BEGIN Supplied material

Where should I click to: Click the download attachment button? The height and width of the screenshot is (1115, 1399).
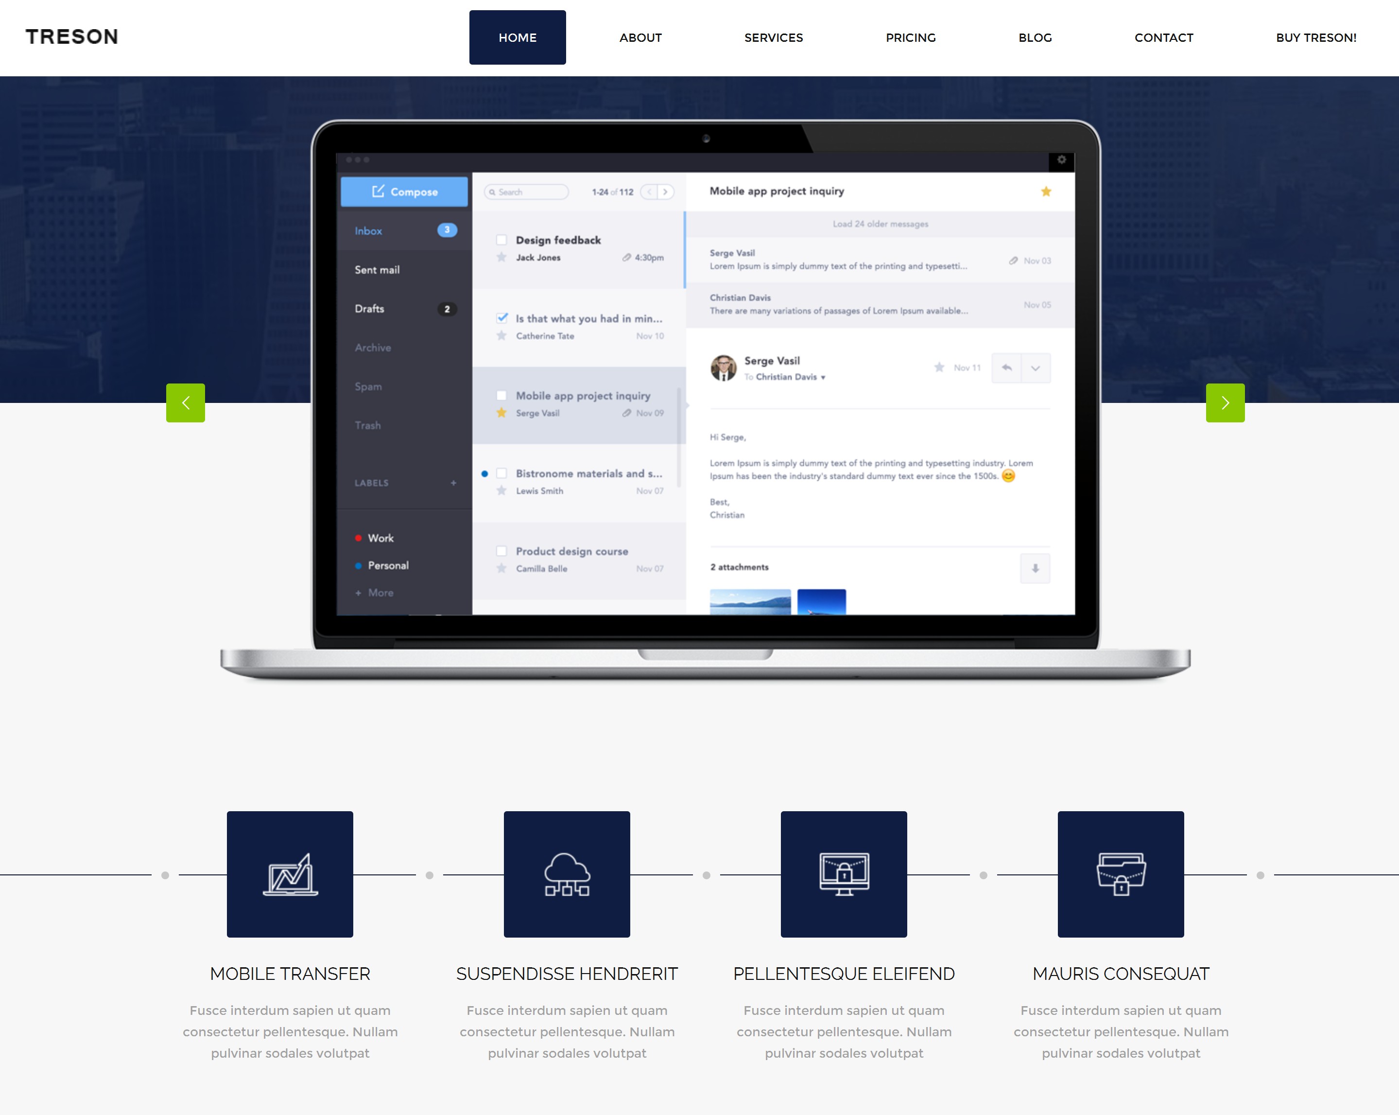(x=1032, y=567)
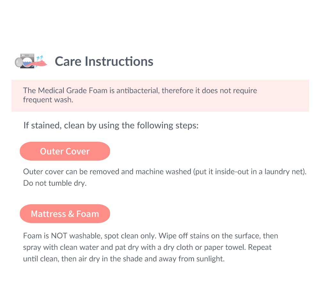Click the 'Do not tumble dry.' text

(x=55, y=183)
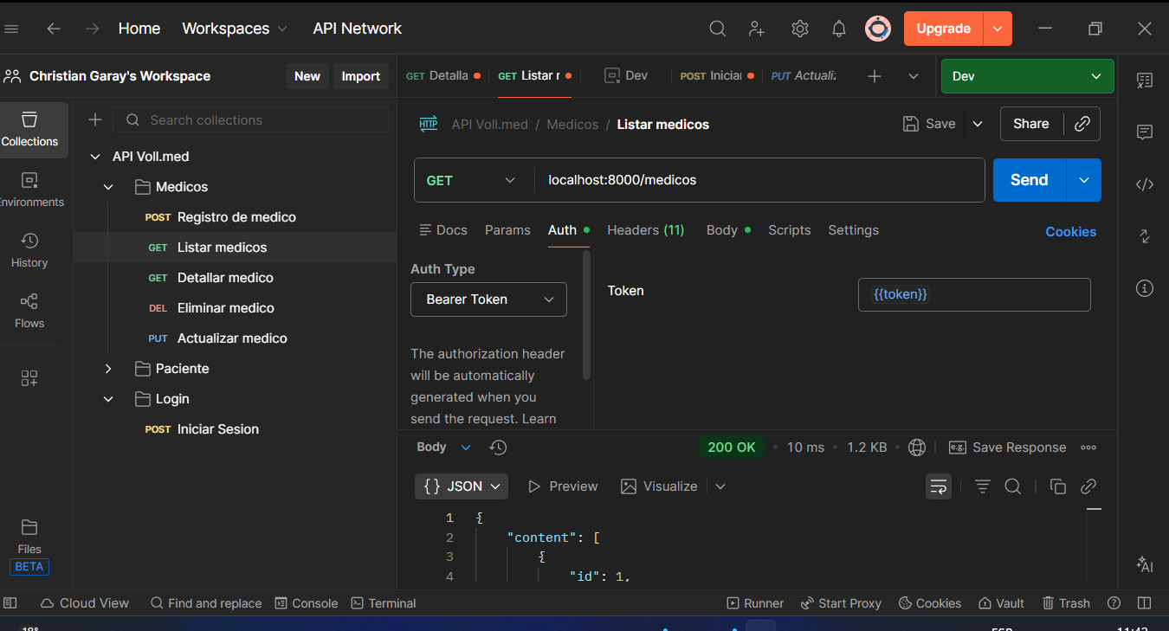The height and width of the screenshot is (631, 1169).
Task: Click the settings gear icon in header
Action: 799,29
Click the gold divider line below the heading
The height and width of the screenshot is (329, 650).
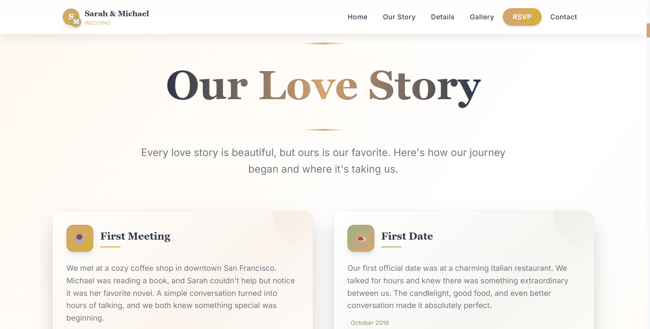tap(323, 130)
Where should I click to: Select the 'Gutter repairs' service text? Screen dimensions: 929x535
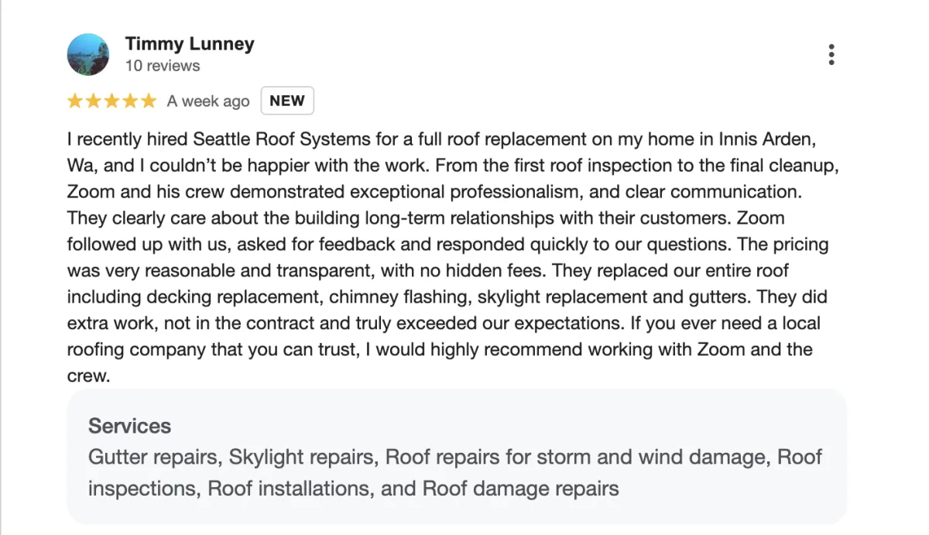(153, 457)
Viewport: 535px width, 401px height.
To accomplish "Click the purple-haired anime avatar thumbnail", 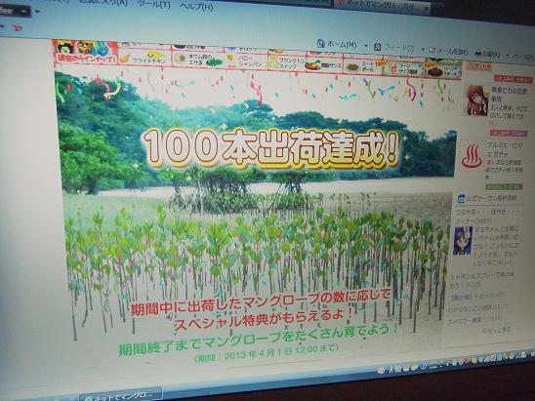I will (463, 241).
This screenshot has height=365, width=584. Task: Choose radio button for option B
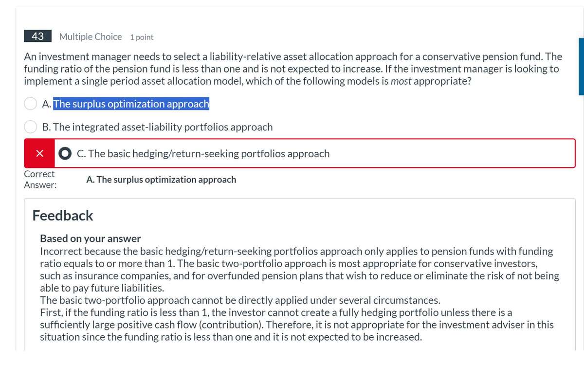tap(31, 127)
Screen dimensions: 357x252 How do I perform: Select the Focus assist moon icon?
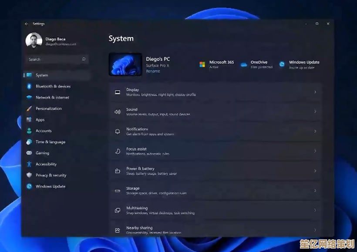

END Supplied material
BEGIN Supplied material

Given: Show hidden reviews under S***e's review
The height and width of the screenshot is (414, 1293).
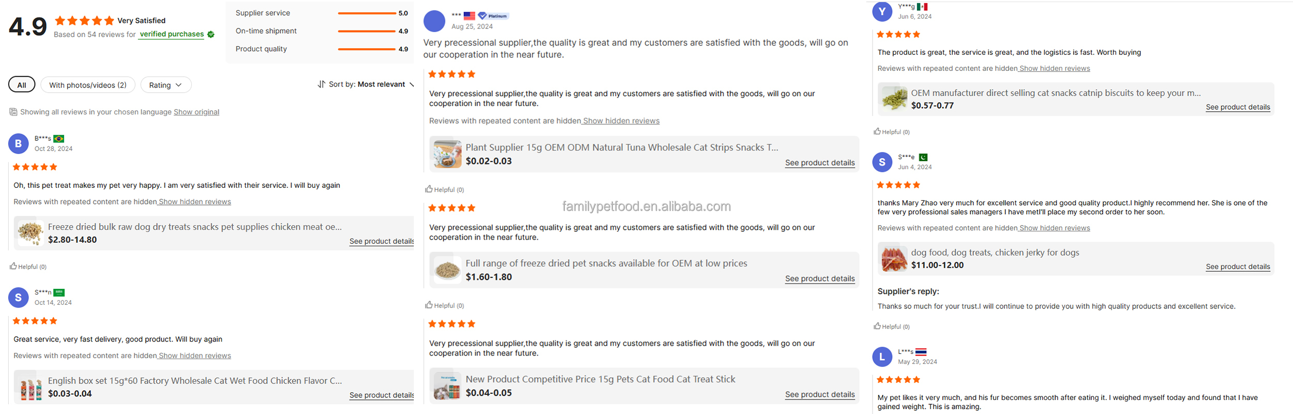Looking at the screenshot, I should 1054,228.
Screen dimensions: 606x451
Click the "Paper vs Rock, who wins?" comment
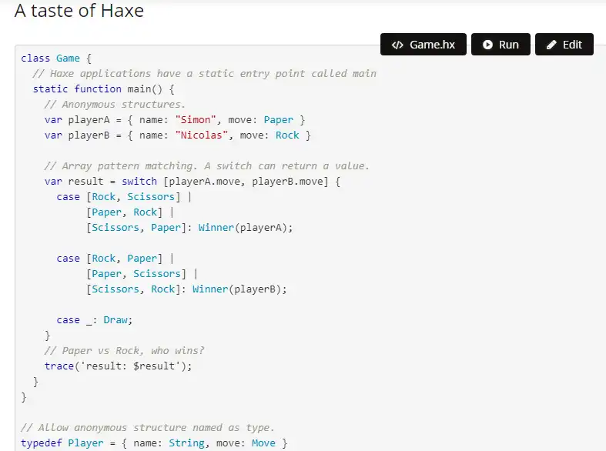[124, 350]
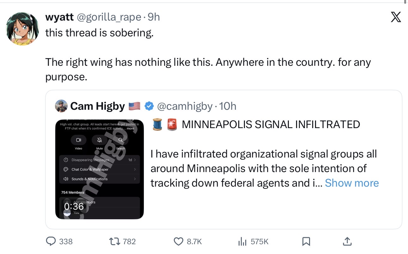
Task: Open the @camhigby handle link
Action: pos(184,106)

END Supplied material

Up in the listing, locate the line with "This screenshot has"; print it and every line after it down to the line with "Screen dimensions: 357x252", which is included too. Skip the pictures.

This screenshot has height=365, width=584. Task: Choose radio button for option B
tap(31, 127)
Screen dimensions: 357x252 How do I perform: Select the Focus assist moon icon?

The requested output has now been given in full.